Nur ein kurzer Einwurf (zur Länge sage ich jetzt nichts mehr): Es verwundert mich doch einigermassen, dass die Frage, ob das, was Du da treibst in Deinem Forschungsprojekt nun eine empirische sozialwissenschaftliche Untersuchung oder ethnologische Feldforschung ist, lediglich eine Frage der Wahrnehmung des Untersuchungsgegenstandes durch den Untersucher sein soll. Die beiden Ansätze sind, meinen bescheidenen sozialwissenschaftlichen Kenntnissen zufolge, rein methodologisch und ergo im Forschungsdesign nicht wirklich als kompatibel zu bezeichnen. Kannst Du Dich diesbezüglich ein bisschen präziser äussern, das würde mich sehr interessieren!
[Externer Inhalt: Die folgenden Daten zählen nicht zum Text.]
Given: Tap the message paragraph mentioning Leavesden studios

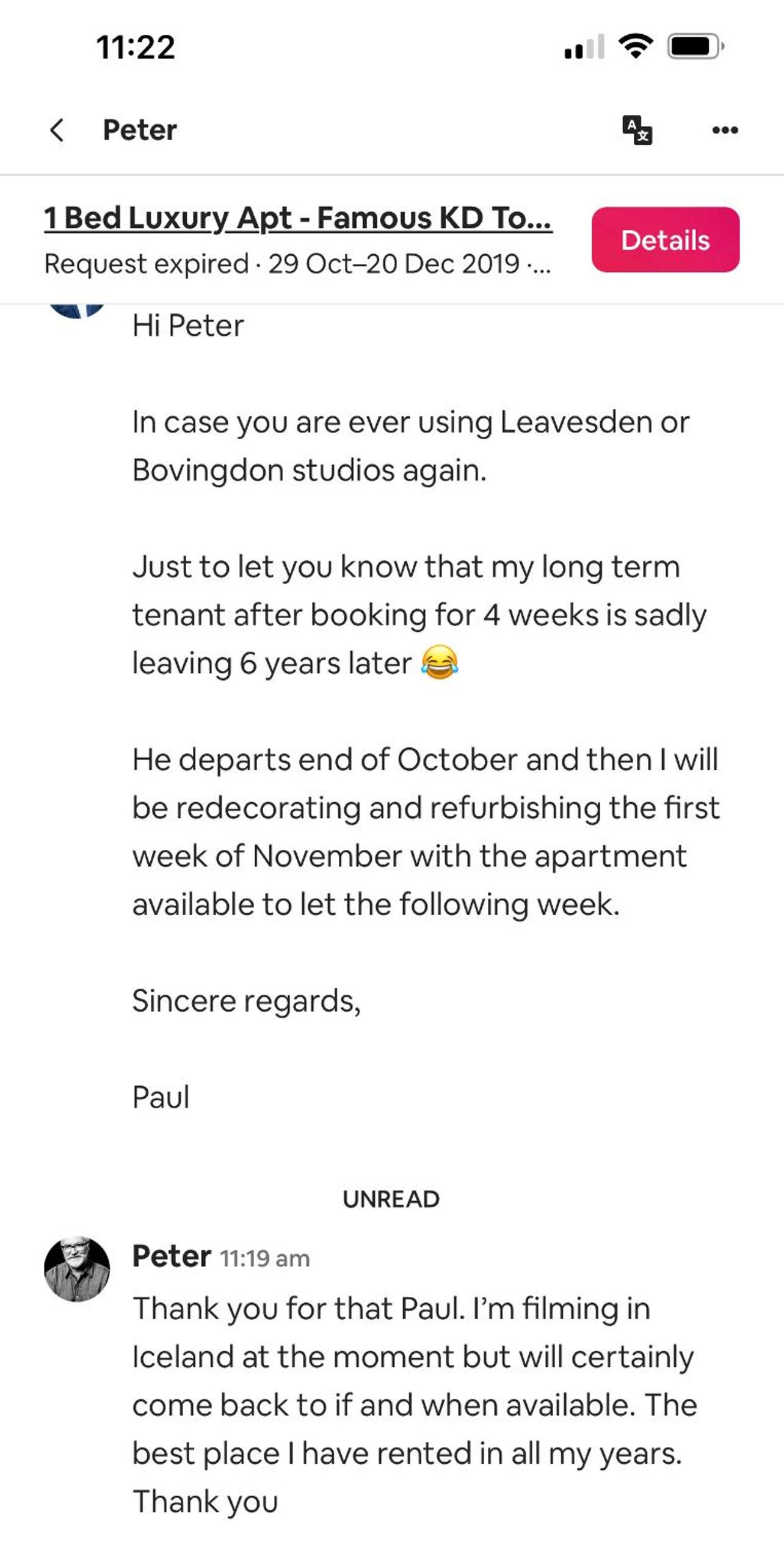Looking at the screenshot, I should tap(411, 446).
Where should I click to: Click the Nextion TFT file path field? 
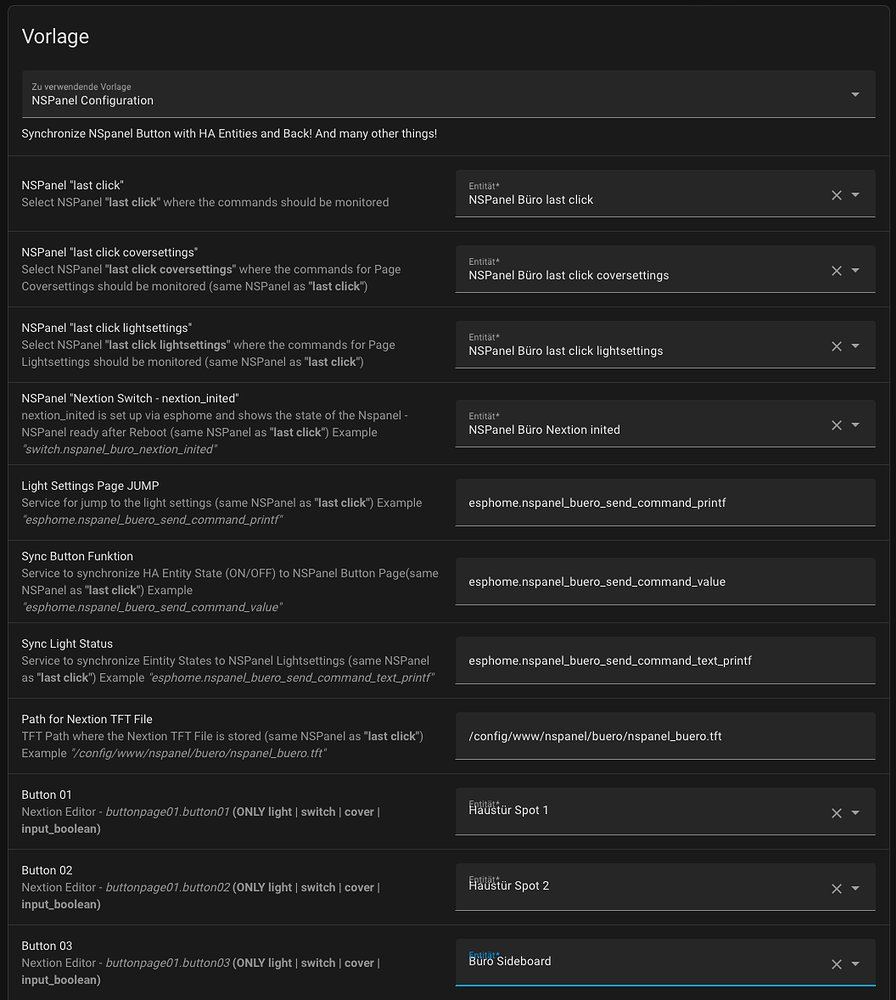coord(664,736)
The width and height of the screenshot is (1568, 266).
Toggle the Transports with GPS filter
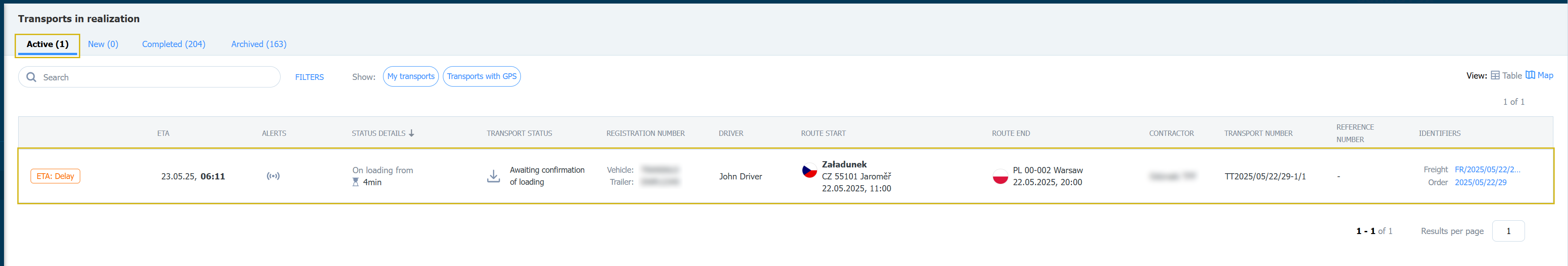(x=481, y=76)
In der Kürze liegt zwar Würze, aber eben auch die Gefahr von Ungenauigkeit, und da dieser Kommentar auch keine längere Abhandlung werden kann, folgt hier nur eine skizzierte Annäherung an ein weites Feld, das ich etwas salopp aufgeschultert habe. Mit dem Begriff der „ethnologischen Feldstudie“ wollte ich den „Verfremdungseffekt“ anreissen, der in der Bezeichnung „Digital Natives“ mitschwingt. Es ging also nicht darum, die wissenschaftlichen Bereiche in eins zu setzen. Aber: mit empirischen Sozialwissenschaften meine ich eben *nicht* nur die statistisch operierenden Zähl- und Mess-Methoden, sondern auch jene qualitativen Methoden der Sozialforschung, die teilnehmende Beobachtung als Methode der Datenerhebung und (nebst anderen) durchaus auch Geertz‘ Thick Description als theoretische Grundlage für die Datenauswertung verwenden. Auch wenn Differenzierung wichtig (und nicht ganz einfach) ist, so „unvereinbar“ sind die Bezeichnungen ethnologische Feldforschung und empirische Sozialwissenschaft meines Erachtens nur, wenn man das von den statistisch orientierten Sozialwissenschaftler/innen beanspruchte Primat ihres quantitativen Zugangs als der „eigentlichen“, „wirklichen“ empirischen Sozialwissenschaft akzeptiert.